Do this: Quote the lines below exactly, starting with the line containing "Where should I" and ending with the line containing "coord(523,18)", both included. Leave the pictures out.

(Interface element records)
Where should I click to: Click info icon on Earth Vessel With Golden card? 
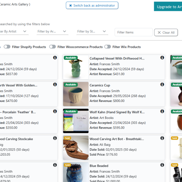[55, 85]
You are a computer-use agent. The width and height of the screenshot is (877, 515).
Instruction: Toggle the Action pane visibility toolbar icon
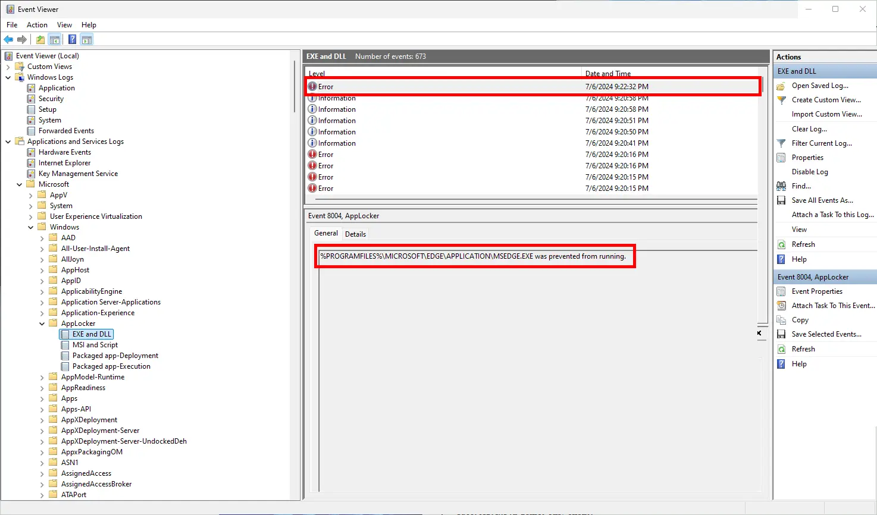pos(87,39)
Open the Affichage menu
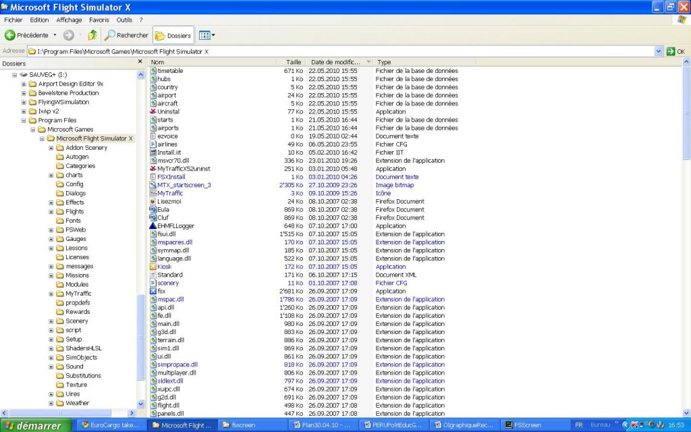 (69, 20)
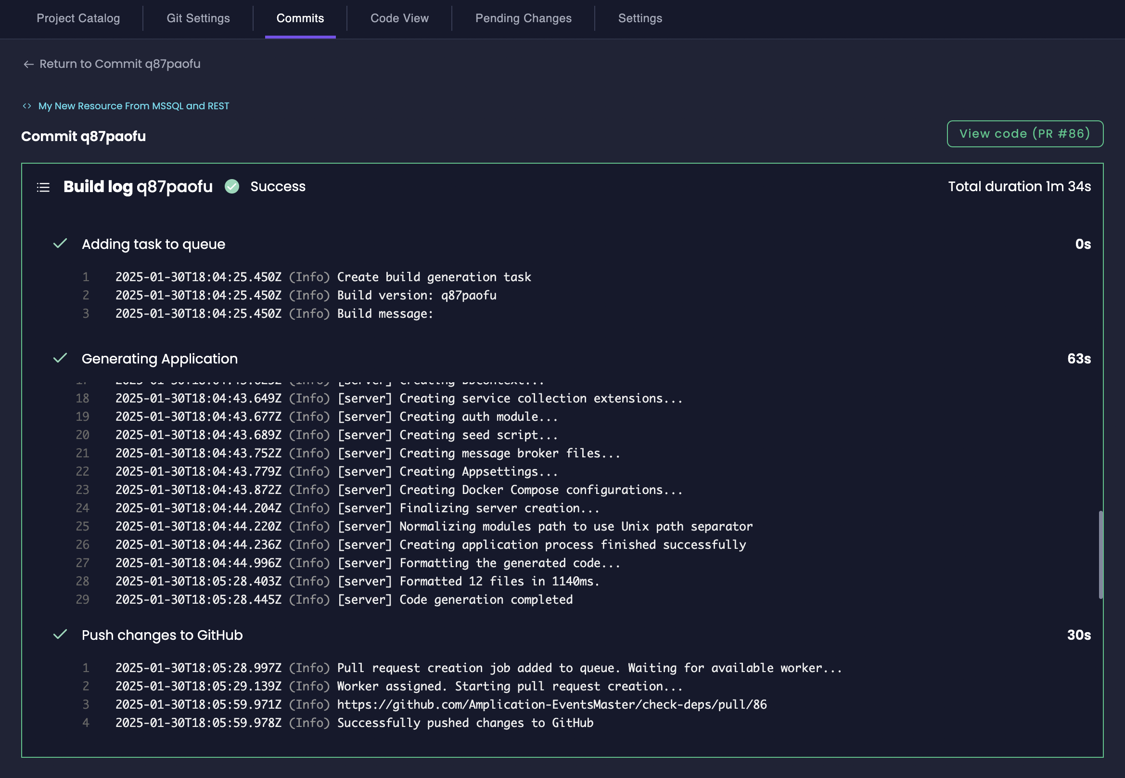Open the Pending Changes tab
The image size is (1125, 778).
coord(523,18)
==
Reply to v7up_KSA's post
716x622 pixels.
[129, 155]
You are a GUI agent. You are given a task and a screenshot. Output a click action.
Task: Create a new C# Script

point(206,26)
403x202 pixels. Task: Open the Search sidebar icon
...
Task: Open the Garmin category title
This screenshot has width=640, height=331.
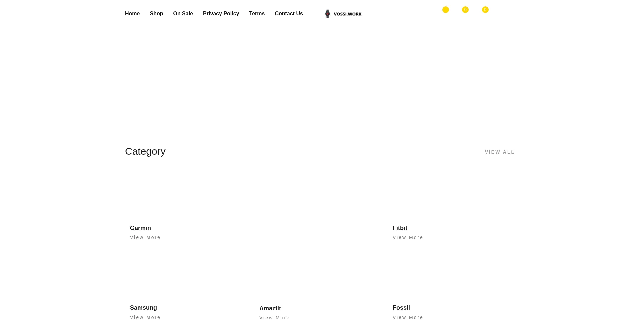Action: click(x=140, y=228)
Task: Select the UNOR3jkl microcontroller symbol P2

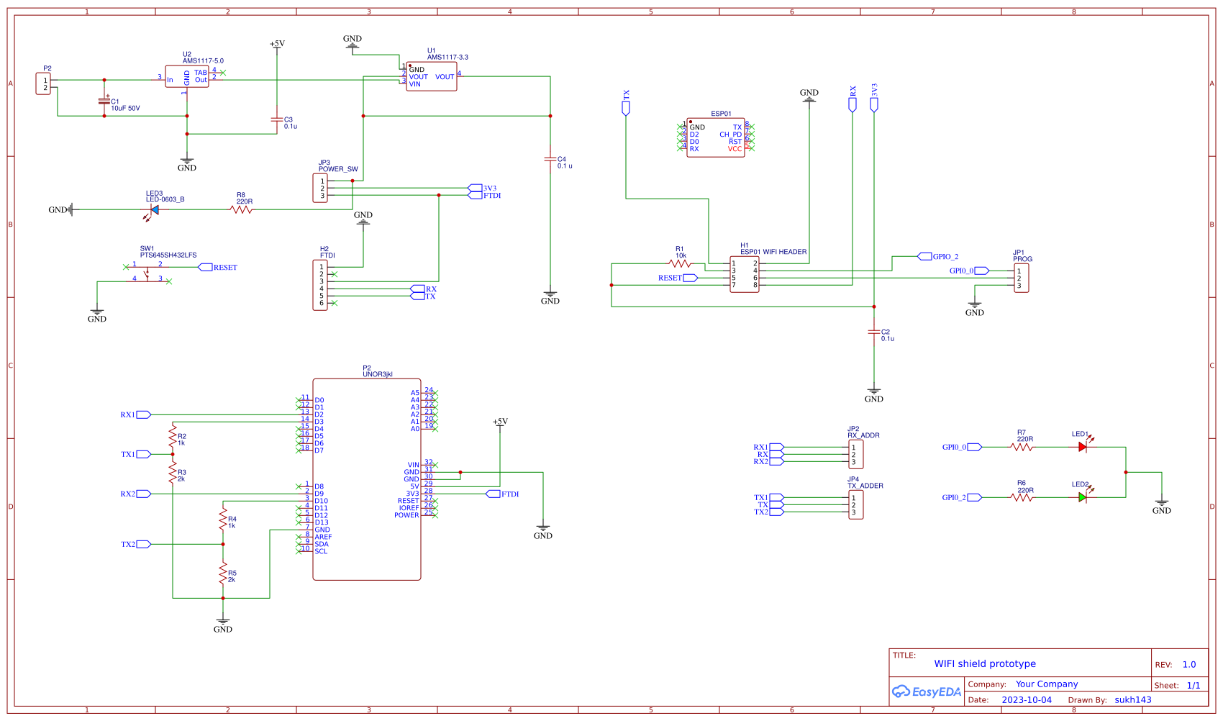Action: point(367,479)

Answer in full:
Where should I click to: Click info icon on Earth Vessel With Golden card? 
[55, 85]
You are a computer-use agent. The width and height of the screenshot is (877, 515).
Instruction: Toggle the Action pane visibility toolbar icon
pos(87,39)
Open the Affichage menu
 (69, 20)
Open the Pending Changes tab
The image size is (1125, 778).
coord(523,18)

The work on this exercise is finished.